» What to do
With the pictures left out, reproduce exactly the lines from the one containing "Task: Enable the Ruler (标尺) checkbox" through the final line of the entries.

» Provided records

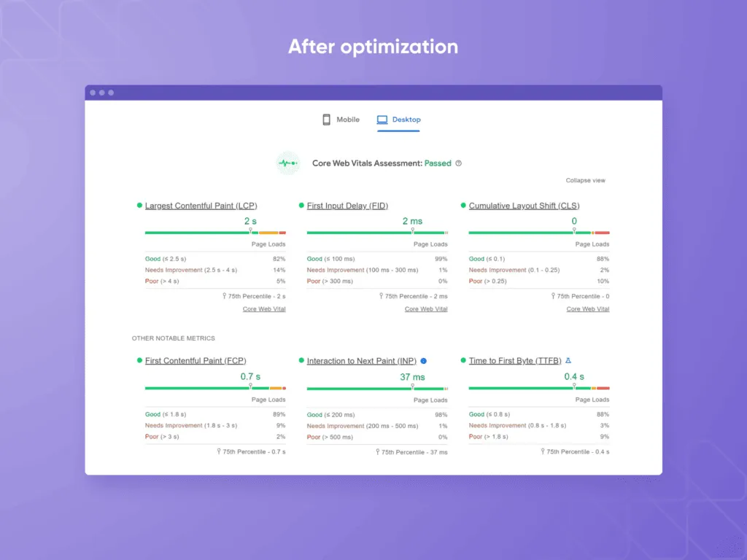This screenshot has height=560, width=747.
Task: Click the blue info icon next to INP
Action: (x=424, y=361)
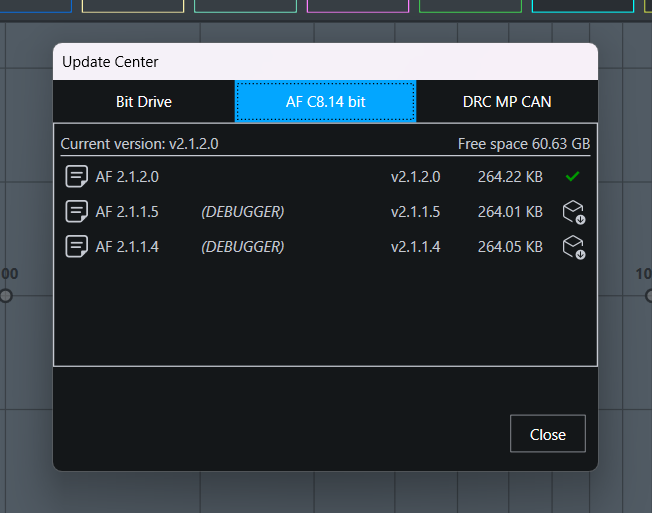Click the Free space 60.63 GB text
This screenshot has height=513, width=652.
coord(523,144)
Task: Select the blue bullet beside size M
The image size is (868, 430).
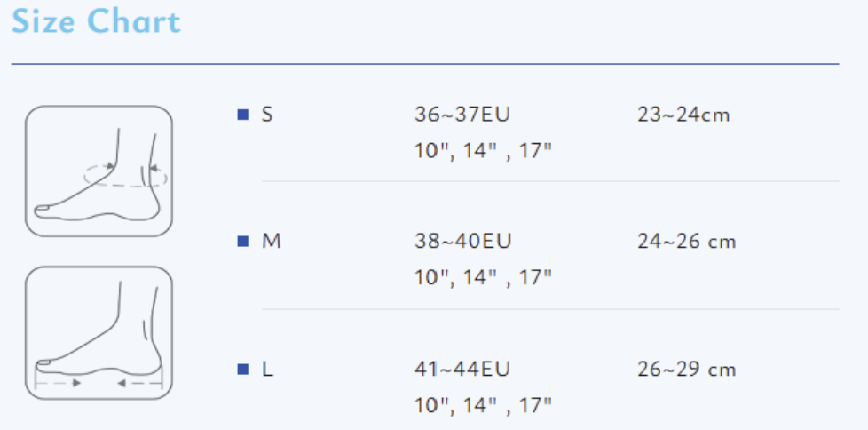Action: (242, 241)
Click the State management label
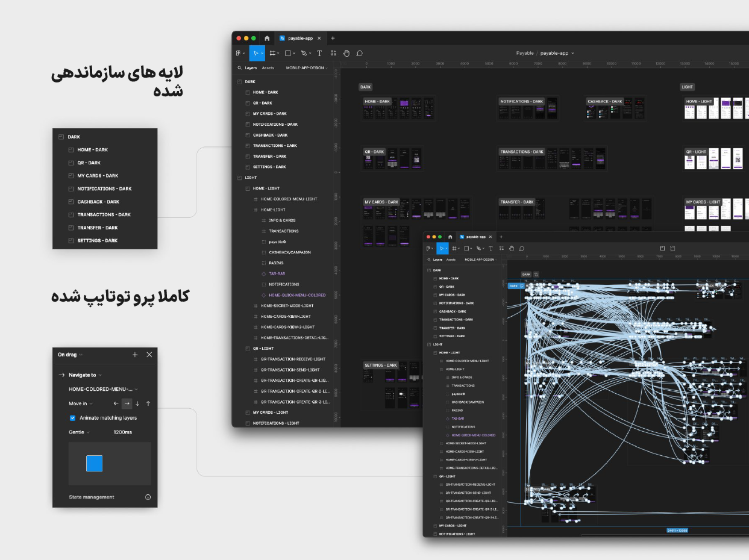Viewport: 749px width, 560px height. pos(92,497)
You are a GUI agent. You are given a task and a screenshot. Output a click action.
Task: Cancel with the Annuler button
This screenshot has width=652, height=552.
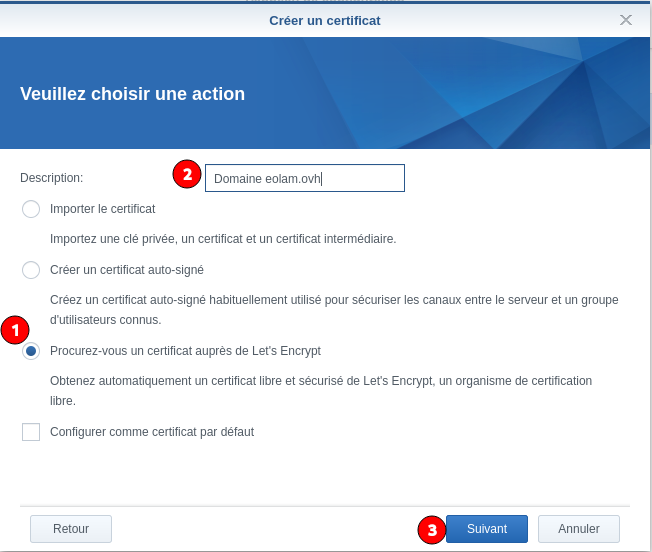click(579, 529)
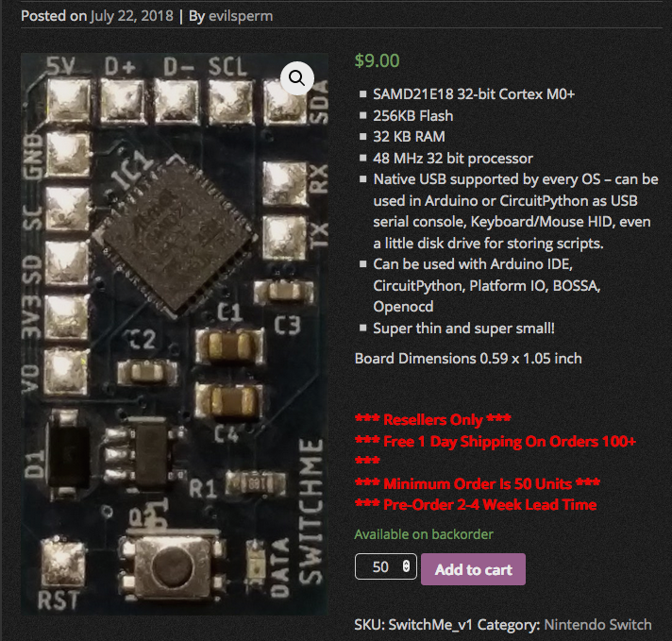
Task: Click the magnifying glass zoom icon
Action: click(297, 78)
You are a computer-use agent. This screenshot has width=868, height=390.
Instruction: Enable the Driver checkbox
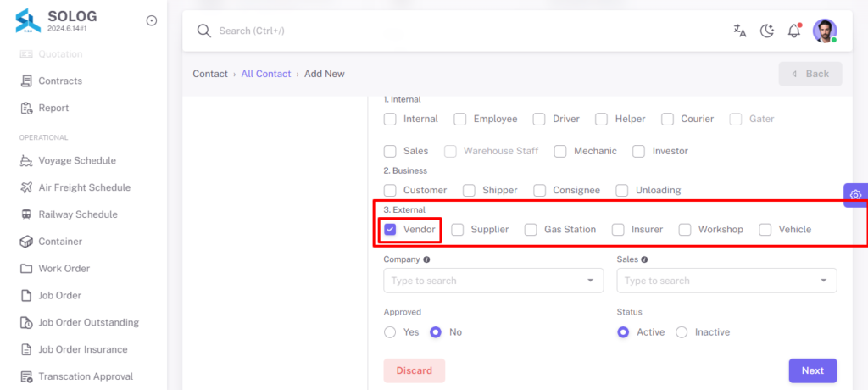(539, 119)
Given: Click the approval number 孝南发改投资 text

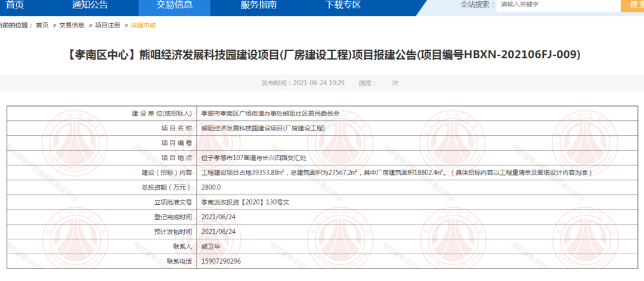Looking at the screenshot, I should pos(245,202).
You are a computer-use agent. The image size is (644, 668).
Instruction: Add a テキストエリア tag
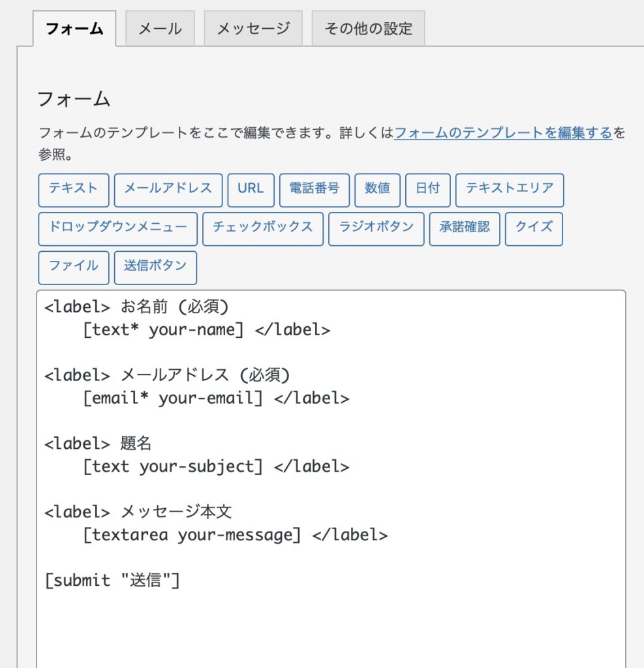[x=510, y=190]
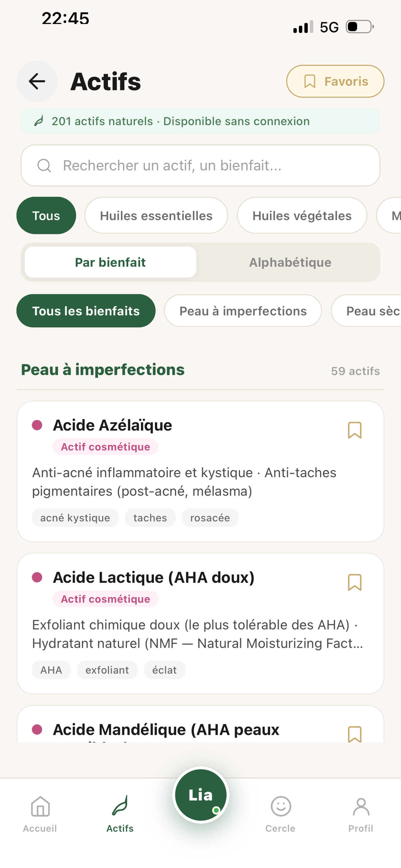This screenshot has height=868, width=401.
Task: Open the Cercle smiley icon
Action: [x=280, y=807]
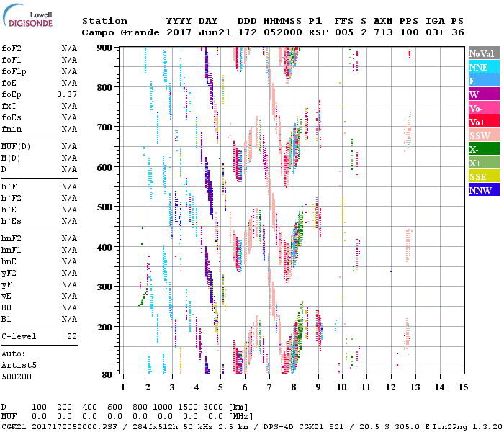
Task: Select the Artist5 auto-scaling label
Action: [x=19, y=365]
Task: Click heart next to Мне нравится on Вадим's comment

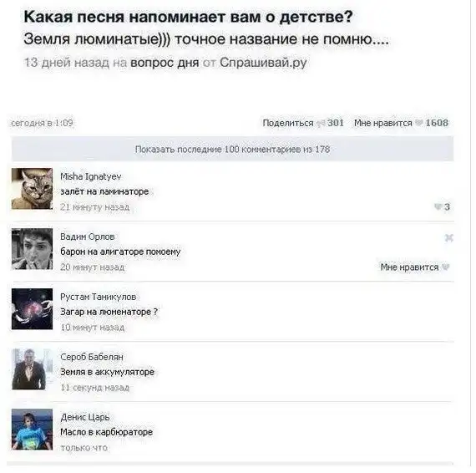Action: 445,267
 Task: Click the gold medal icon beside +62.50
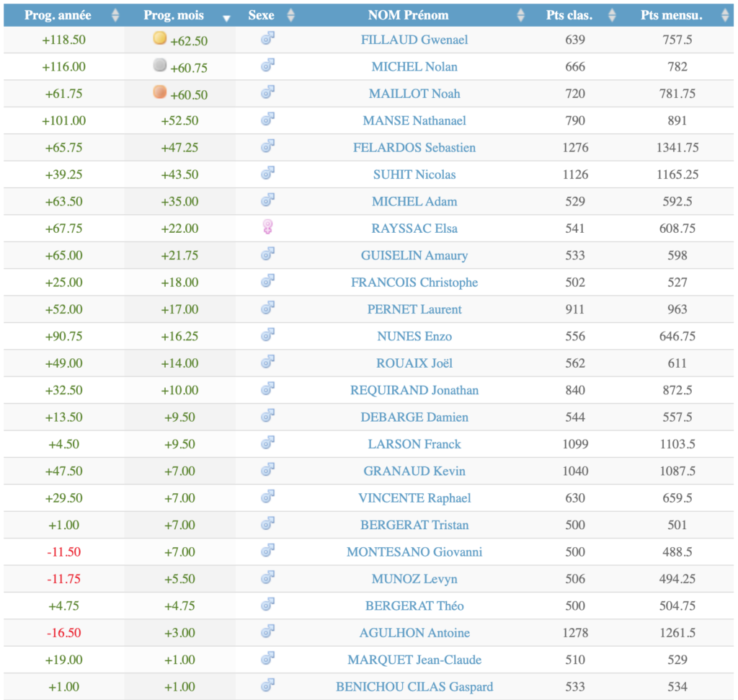[160, 39]
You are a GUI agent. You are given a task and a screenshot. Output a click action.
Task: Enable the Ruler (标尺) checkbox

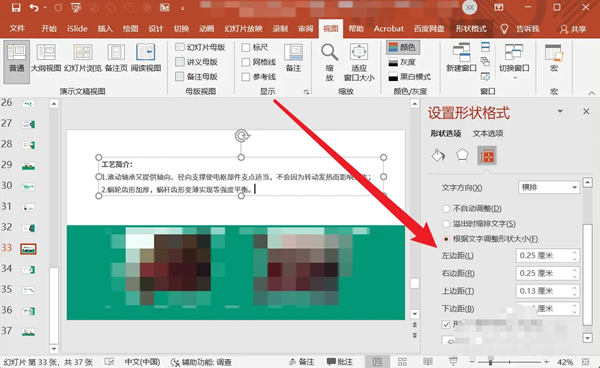point(246,47)
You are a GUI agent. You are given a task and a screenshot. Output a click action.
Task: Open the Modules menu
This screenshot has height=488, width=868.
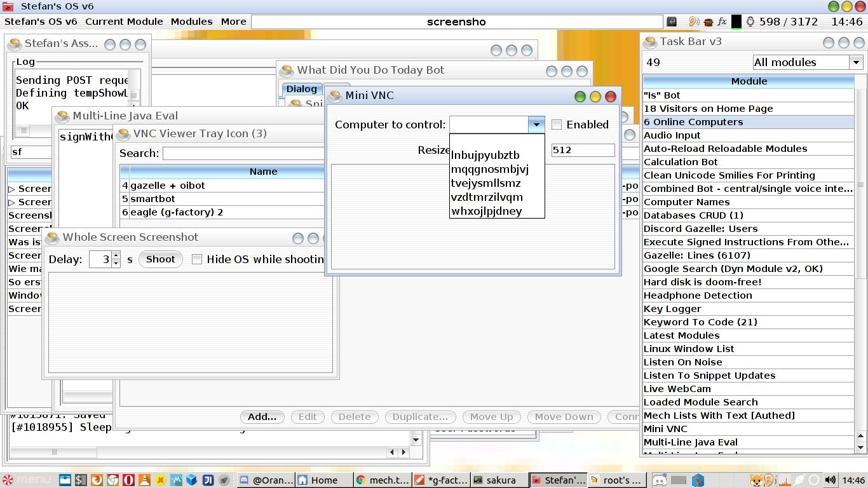point(191,22)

» Exercise output
Task: Enable the Ruler (标尺) checkbox

point(246,47)
You are a GUI agent. You are given a task and a screenshot. Output a click action.
Task: Open the Modules menu
This screenshot has height=488, width=868.
point(191,22)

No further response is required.